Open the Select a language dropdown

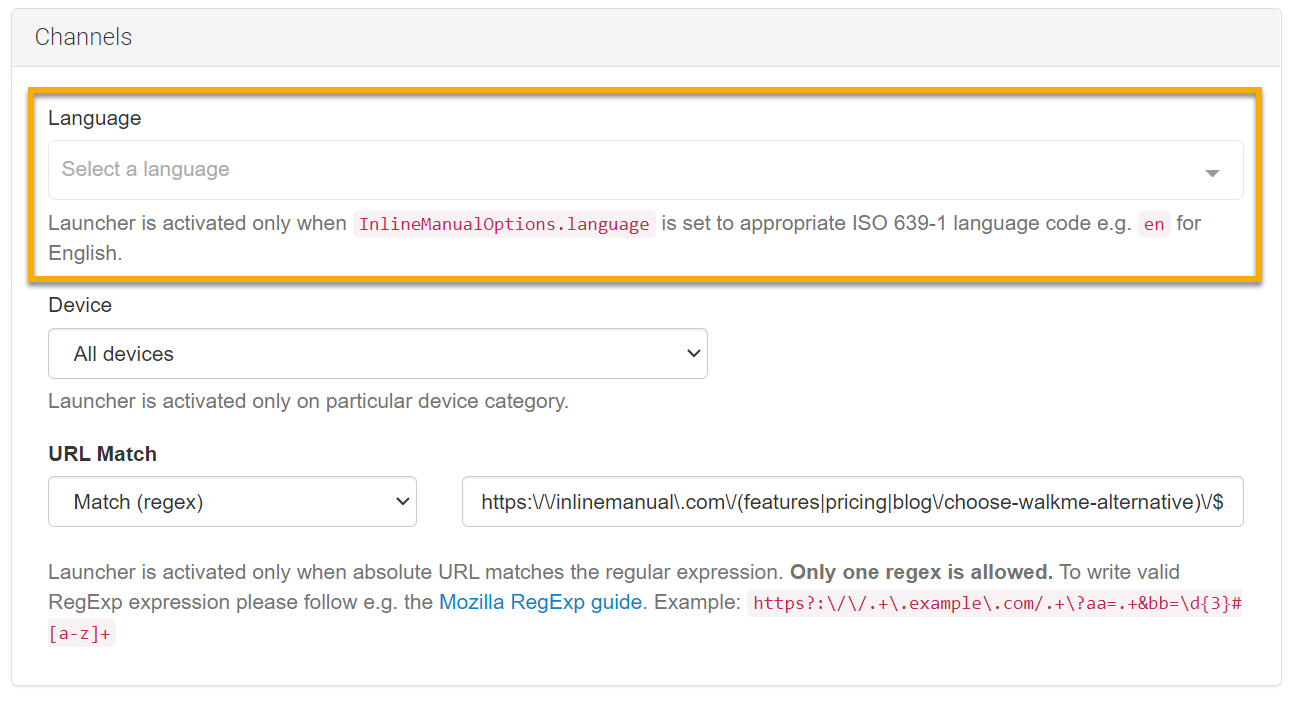645,170
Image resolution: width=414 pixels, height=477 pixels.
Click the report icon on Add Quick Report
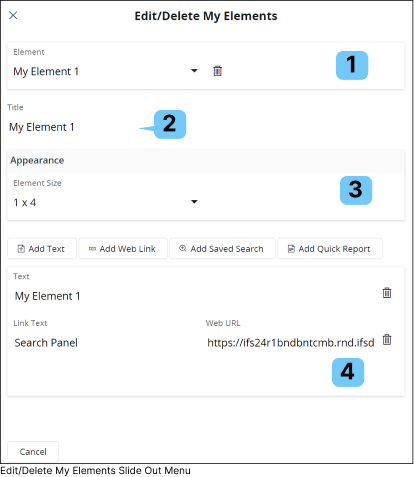[x=291, y=249]
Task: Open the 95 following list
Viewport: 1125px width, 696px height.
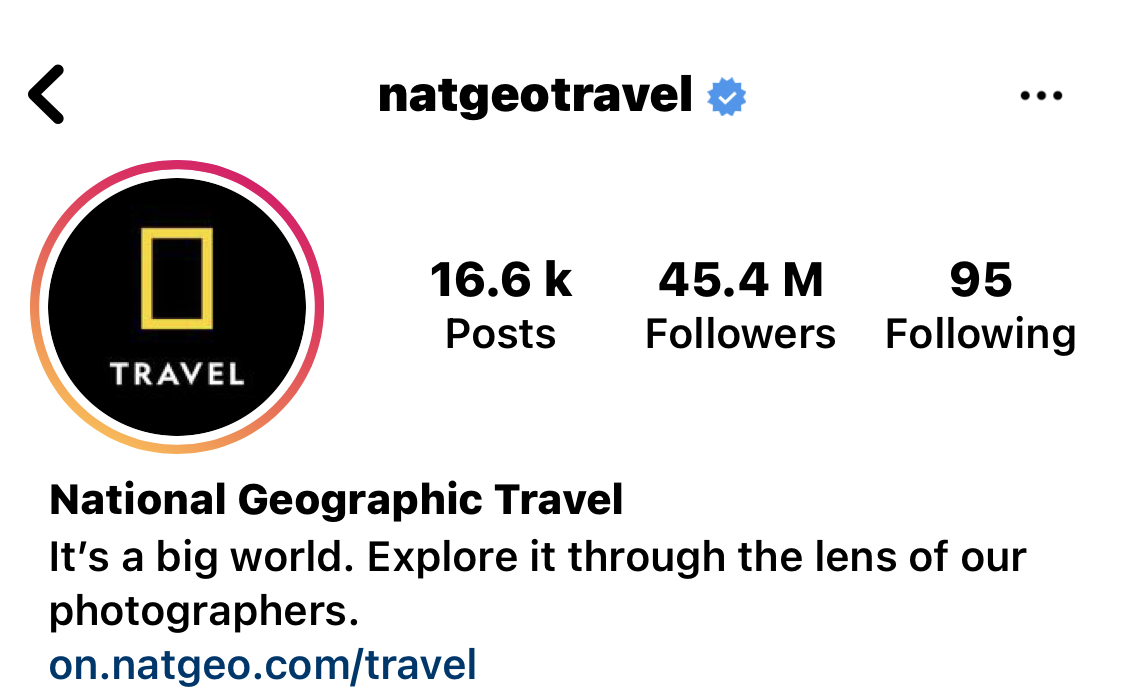Action: pos(981,279)
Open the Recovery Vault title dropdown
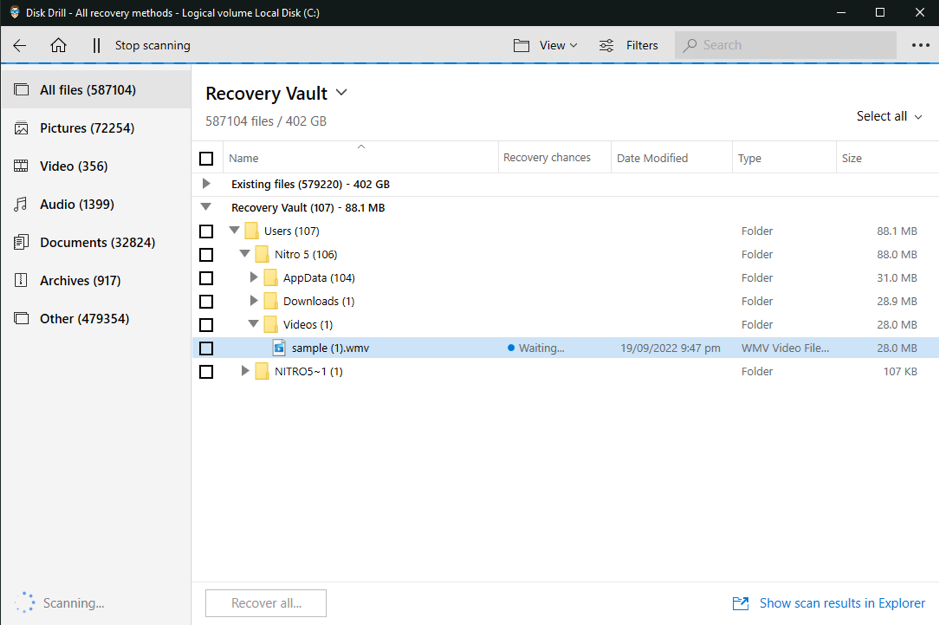 tap(341, 93)
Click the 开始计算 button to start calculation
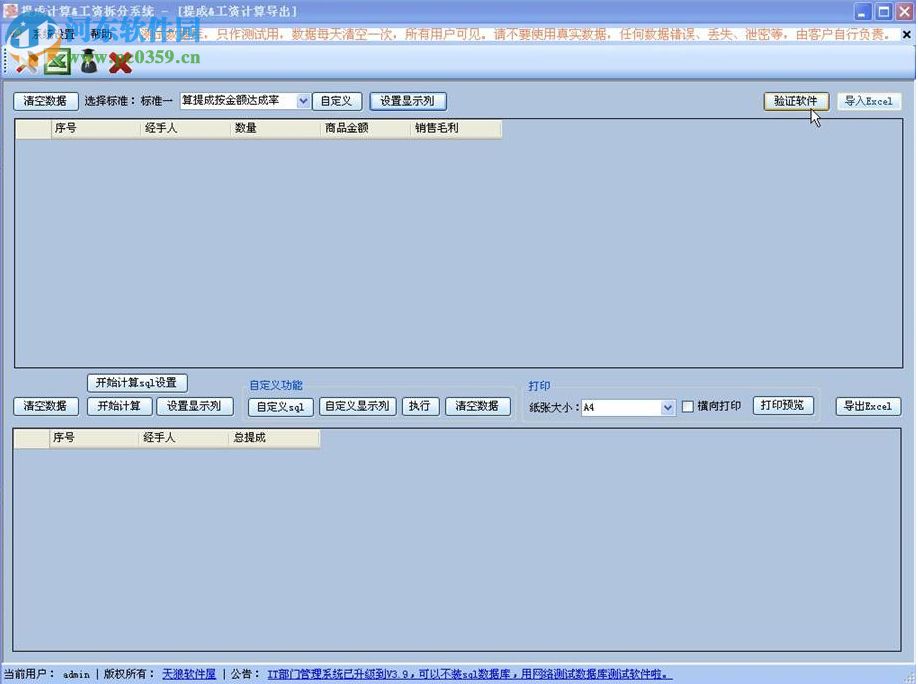The height and width of the screenshot is (684, 918). click(119, 406)
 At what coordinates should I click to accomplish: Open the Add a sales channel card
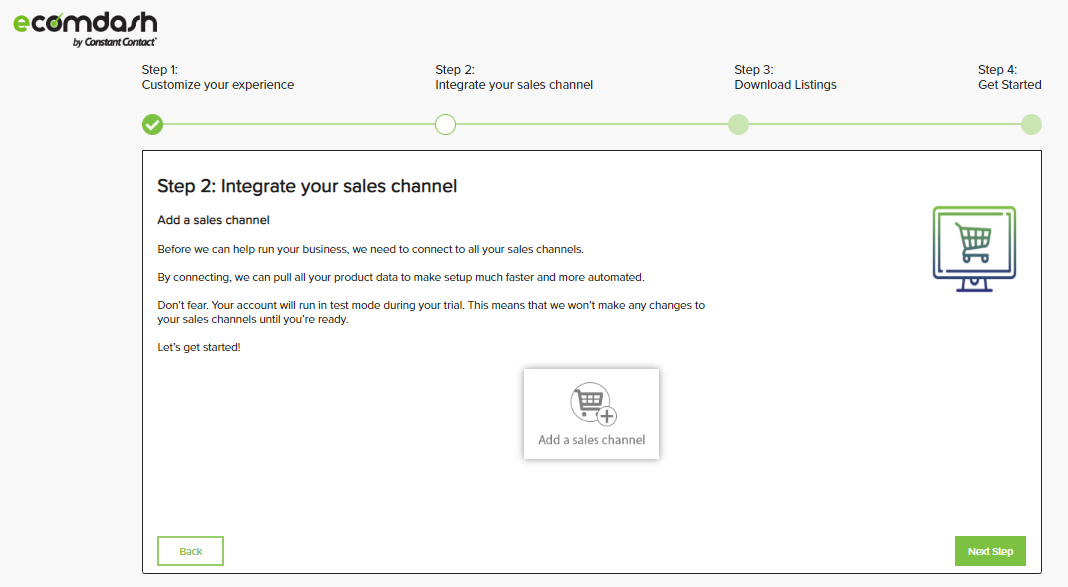tap(591, 414)
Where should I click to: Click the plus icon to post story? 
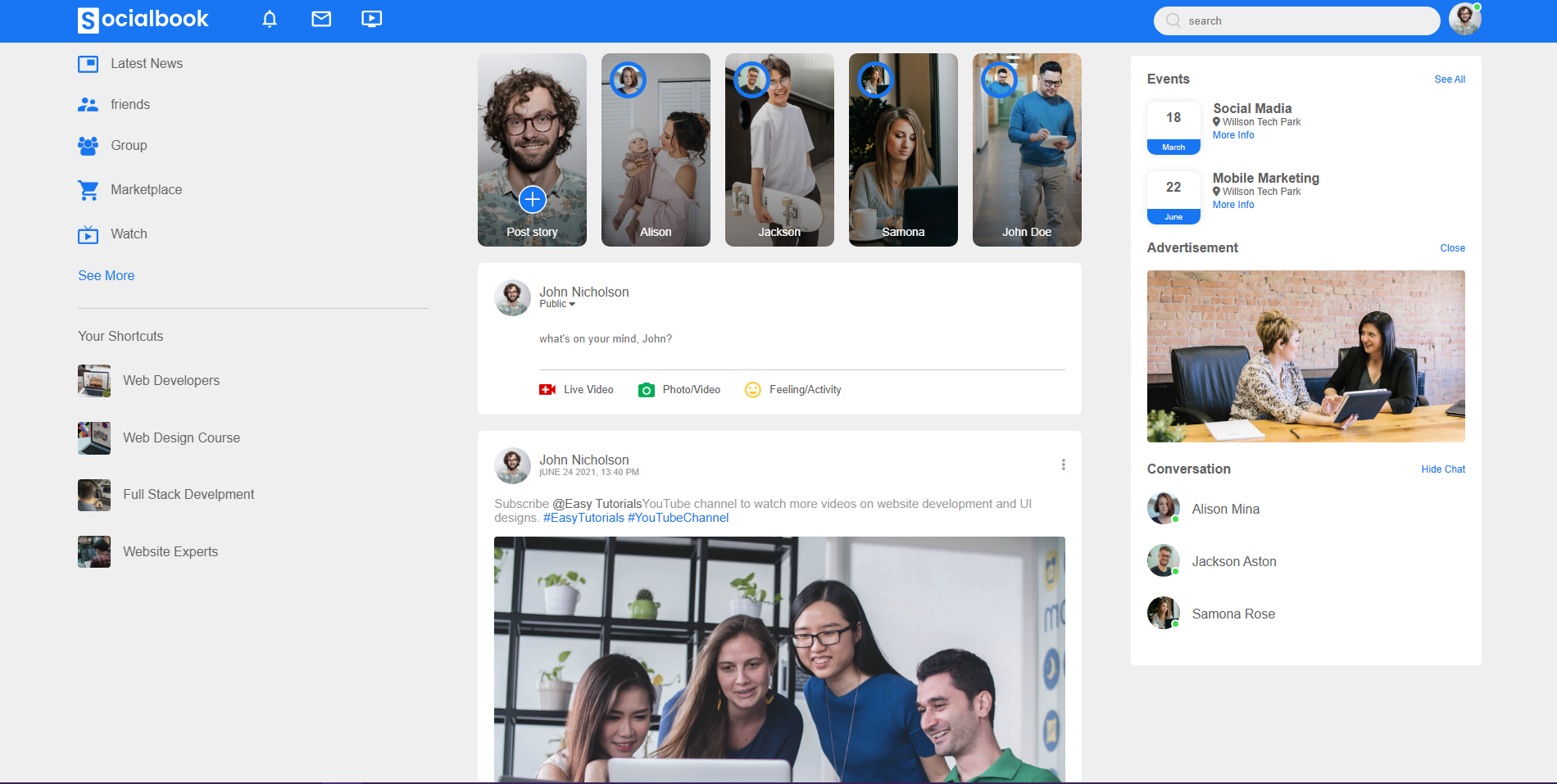[532, 199]

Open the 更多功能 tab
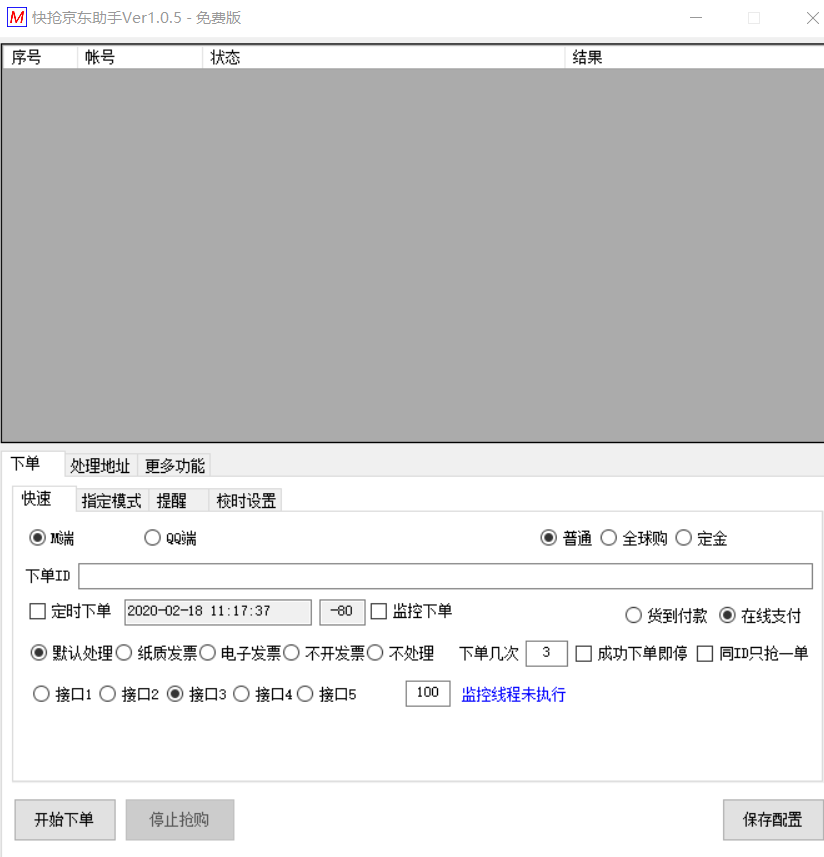pos(174,466)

****************

Your objective:
The copy must match every line of the data exactly and contain no pictures.

Solved exercise:
Open the Select a language dropdown

645,170
Image resolution: width=414 pixels, height=477 pixels.
Click the report icon on Add Quick Report
[x=291, y=249]
Task: Open the 95 following list
Viewport: 1125px width, 696px height.
Action: pos(981,279)
Open the Recovery Vault title dropdown
 tap(341, 93)
Click the 开始计算 button to start calculation
The height and width of the screenshot is (684, 918). click(119, 406)
 At what coordinates should I click to accomplish: Open the Add a sales channel card
tap(591, 414)
Where should I click to: Click the plus icon to post story? 
[532, 199]

Open the 更多功能 tab
pos(174,466)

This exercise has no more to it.